Hand gestures are the nonverbal communication done by individuals who cannot represent their thoughts in form of words. It is mainly used during human‐computer interaction (HCI), deaf and mute people interaction, and other robotic interface applications. Gesture recognition is a field of computer science mainly focused on improving the HCI via touch screens, cameras, and kinetic devices. The state‐of‐art systems mainly used computer vision‐based techniques that utilize both the motion sensor and camera to capture the hand gestures in real‐time and interprets them via the usage of the machine learning algorithms.

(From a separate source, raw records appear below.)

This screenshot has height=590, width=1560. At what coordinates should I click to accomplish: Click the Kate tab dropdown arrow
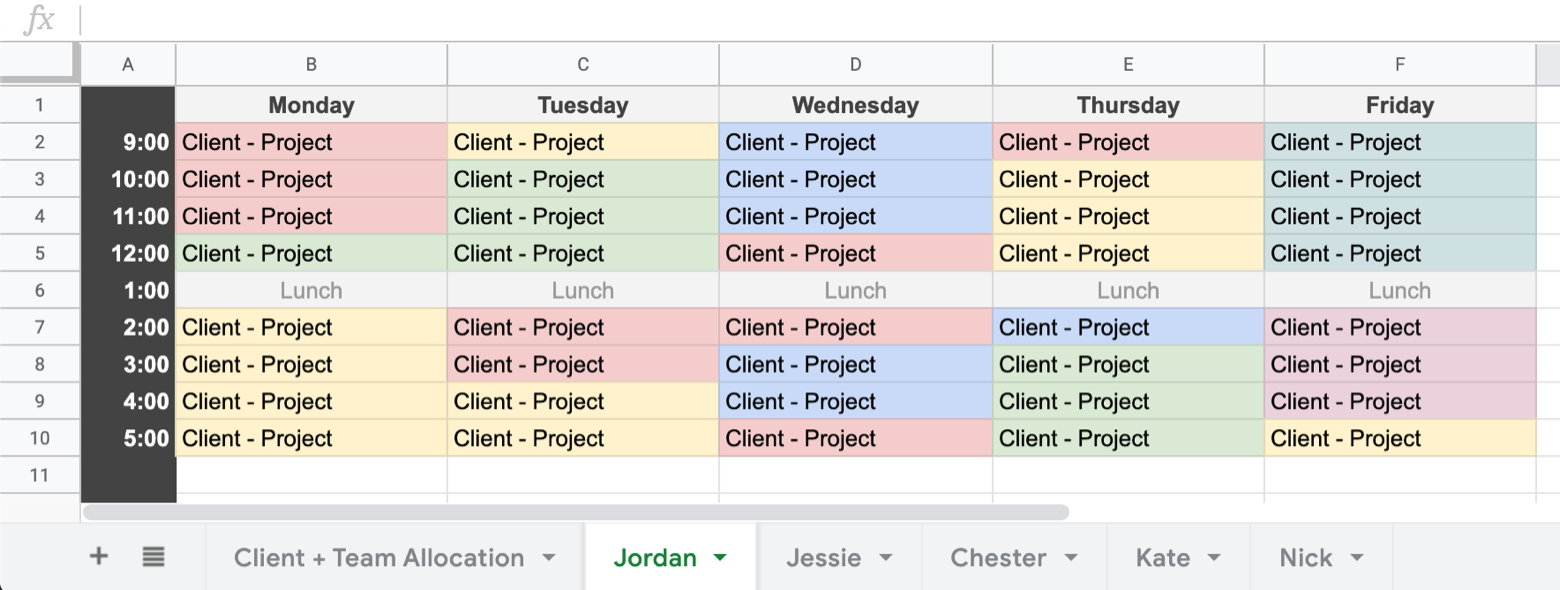point(1214,558)
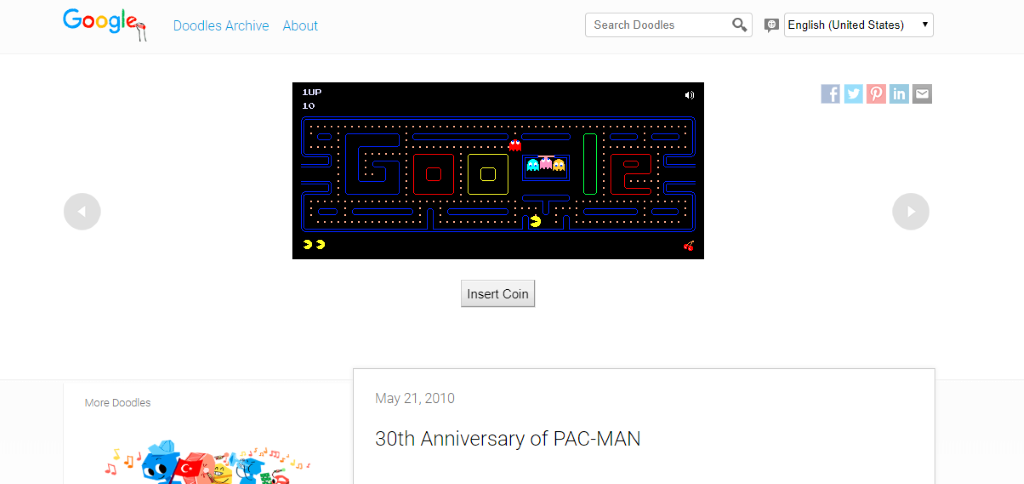Mute the PAC-MAN game sound
The image size is (1024, 484).
click(689, 95)
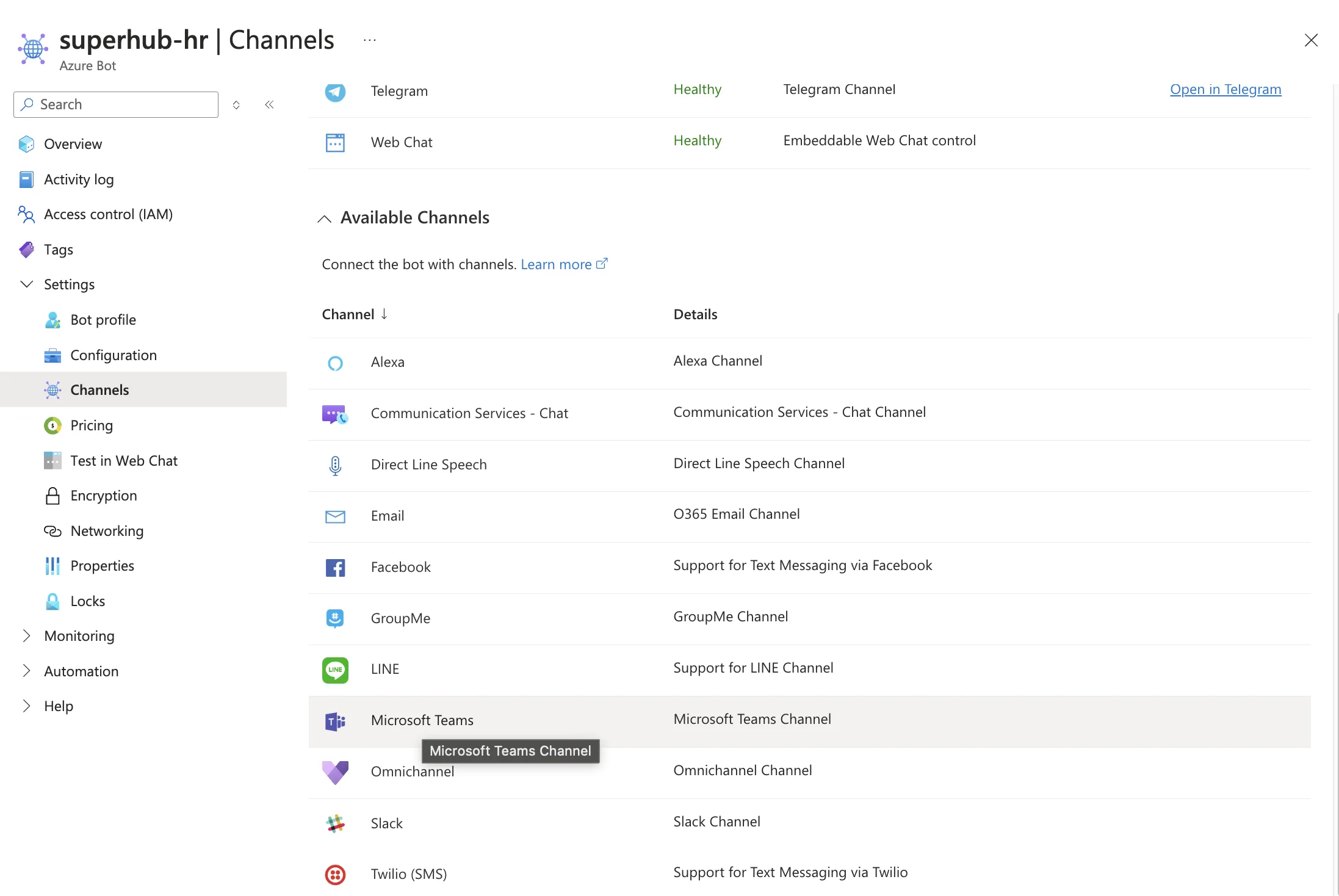This screenshot has width=1339, height=896.
Task: Click the Omnichannel heart icon
Action: click(x=335, y=772)
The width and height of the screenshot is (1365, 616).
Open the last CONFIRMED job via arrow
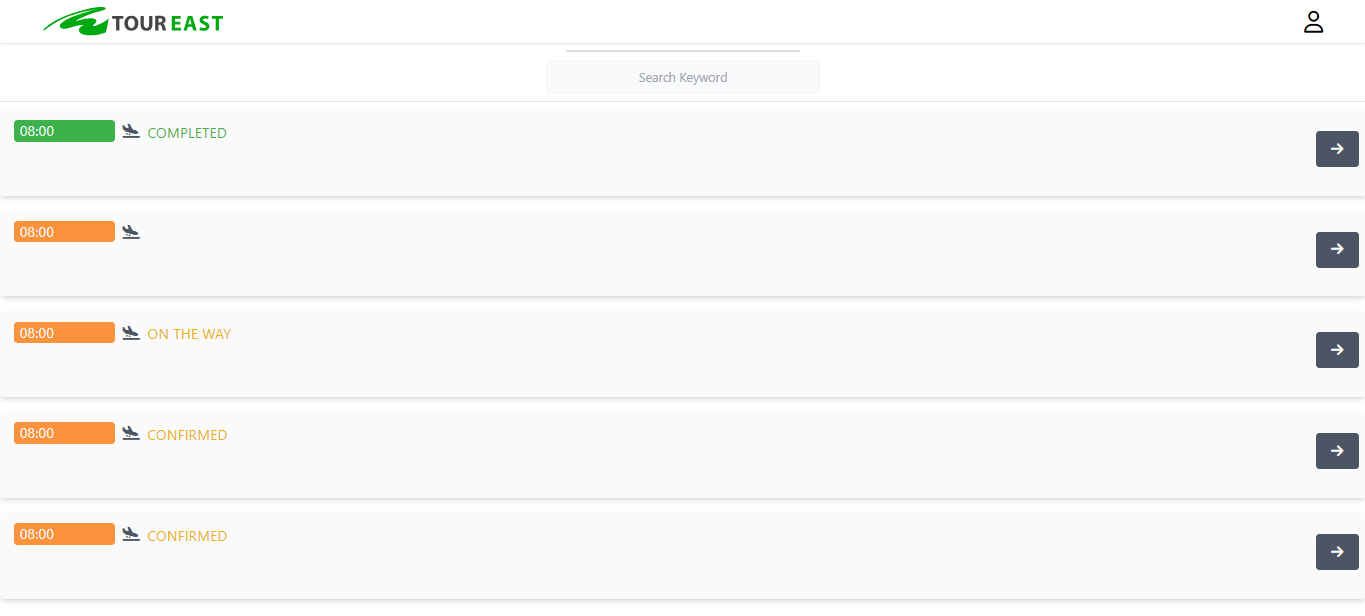pos(1337,552)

Conventional machine learning algorithms often suffer from the different complexities present in the visible hand gesture images such as skin color, distance, light, hand direction, position, and background. In this article, an adaptive weighted multi‐scale resolution (AWMSR) network with a deep embedded hybrid convolutional neural network and long short term memory network (hybrid CNN‐LSTM) is proposed for identifying the different hand gesture signs with higher recognition accuracy. The proposed methodology is formulated using three steps: input preprocessing, feature extraction, and classification. To improve the complex visual effects present in the input images, a histogram equalization technique is used which improves the size of the gray level pixel in the image and also their occurrence probability. The multi‐block local binary pattern (MB‐LBP) algorithm is employed for feature extraction which extracts the crucial features present in the image such as hand shape structure feature, curvature feature, and invariant movements. The AWMSR with the deep embedded hybrid CNN–LSTM network is applied in the two‐benchmark datasets namely Jochen Triesch static hand posture and NUS hand posture dataset‐II to detect its stability in identifying different hand gestures. The weight function of the deep embedded CNN‐LSTM architecture is optimized using the puzzle optimization algorithm. The efficiency of the proposed methodology is verified in terms of different performance evaluation metrics such as accuracy, loss, confusion matrix, Intersection over the union, and execution time. The proposed methodology offers recognition accuracy of 97.86% and 98.32% for both datasets.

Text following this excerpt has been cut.